FETÖ'nün Türkiye'nin en mahrem yerindeki bilgileri dış ülkelere sattığını aktaran Özdağ, FETÖ üyelerinin vatan haini ve casus olduğunu, bunların idam edilmesi yerine kurşuna dizilmesi gerektiğini savundu.
Özdağ, şunları kaydetti:
"Türk ordusunun ve Türk devletinin harimiismedi olan olan ve özel kuvvetlerde gizlenen bütün gizli bilgileri içeren odasına Genelkurmay Başkanı İlker Başbuğ'un 'Sayın Başbakan, burası Türk milletinin bütün sırlarını içeriyor. Bu adamları buraya sokmayın' demesine rağmen İlker Başbuğ'a Başbakanın Erdoğan'ın emir vermesi üzerine oraya cemaatçi hakimler girdiler ve içerideki bütün Türk devletinin sırları, operasyonları, seferberlik tetkik kurulu, Türkiye'nin bir saldırıya uğraması durumunda direnecek olan isimlerin, bir Türk uçağının Türkiye sınırları dışında düşürülmesi durumunda pilotun tekrardan Türkiye'ye geri getirilmek için kimin hangi ülkede kiminle hangi şehirde irtibat halinde olacağına dair gizli bilgiler. Bunu pilotun dahi açma hakkına sahip değildir, uçak düşmedikçe. Bunların hepsi ortaya döküldü. Bu bir casusluk operasyonuydu. FETÖ bir terör örgütü, artı bir casusluk operasyonudur.
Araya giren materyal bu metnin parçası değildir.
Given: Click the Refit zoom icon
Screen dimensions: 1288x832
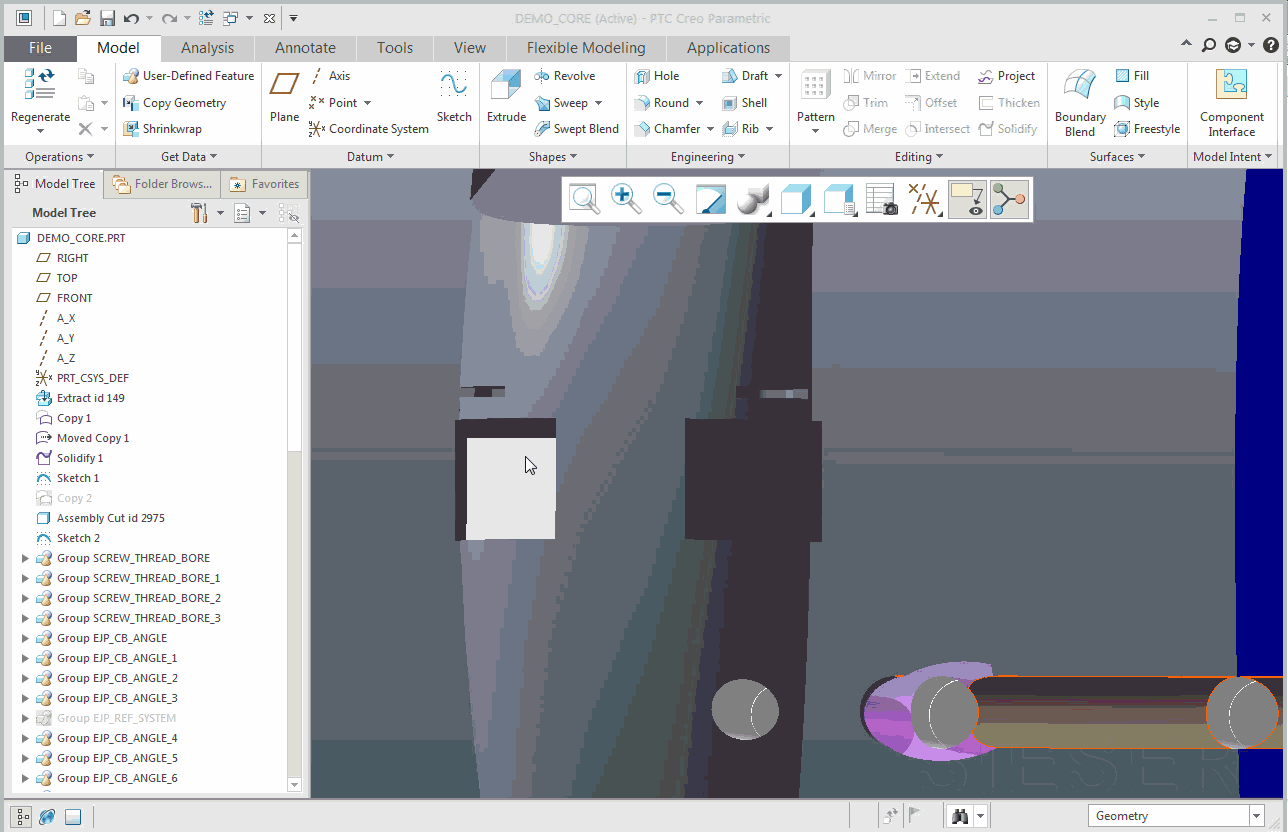Looking at the screenshot, I should 584,200.
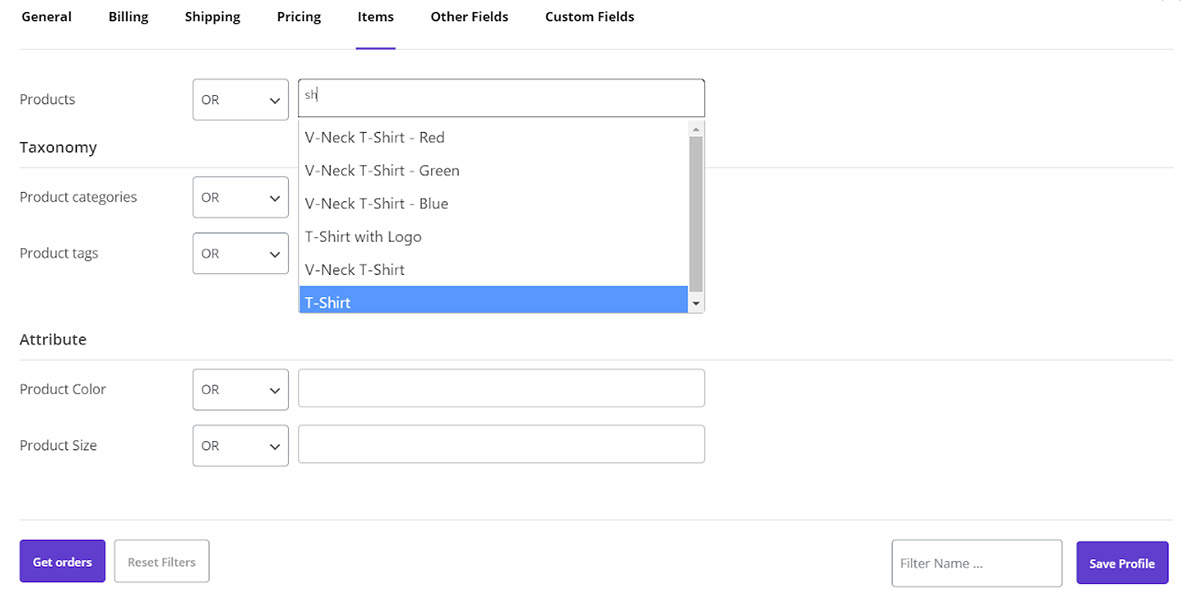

Yani FETÖ'ye sadece terör örgütü demek yetersizdir, FETÖ terör örgütü olmanın ötesinde ve öncesinde bir casusluk operasyonudur."
Özdağ, ayrıca, darbe girişimine tiyatro diyenleri eleştirerek 15 Temmuz'un bir darbe girişimi olduğunu ve bunu yapmaya çalışan FETÖ üyelerinin dersine çok önceden çalıştığını, her şeyin planlı ve programlı olduğunu sözlerine ekledi.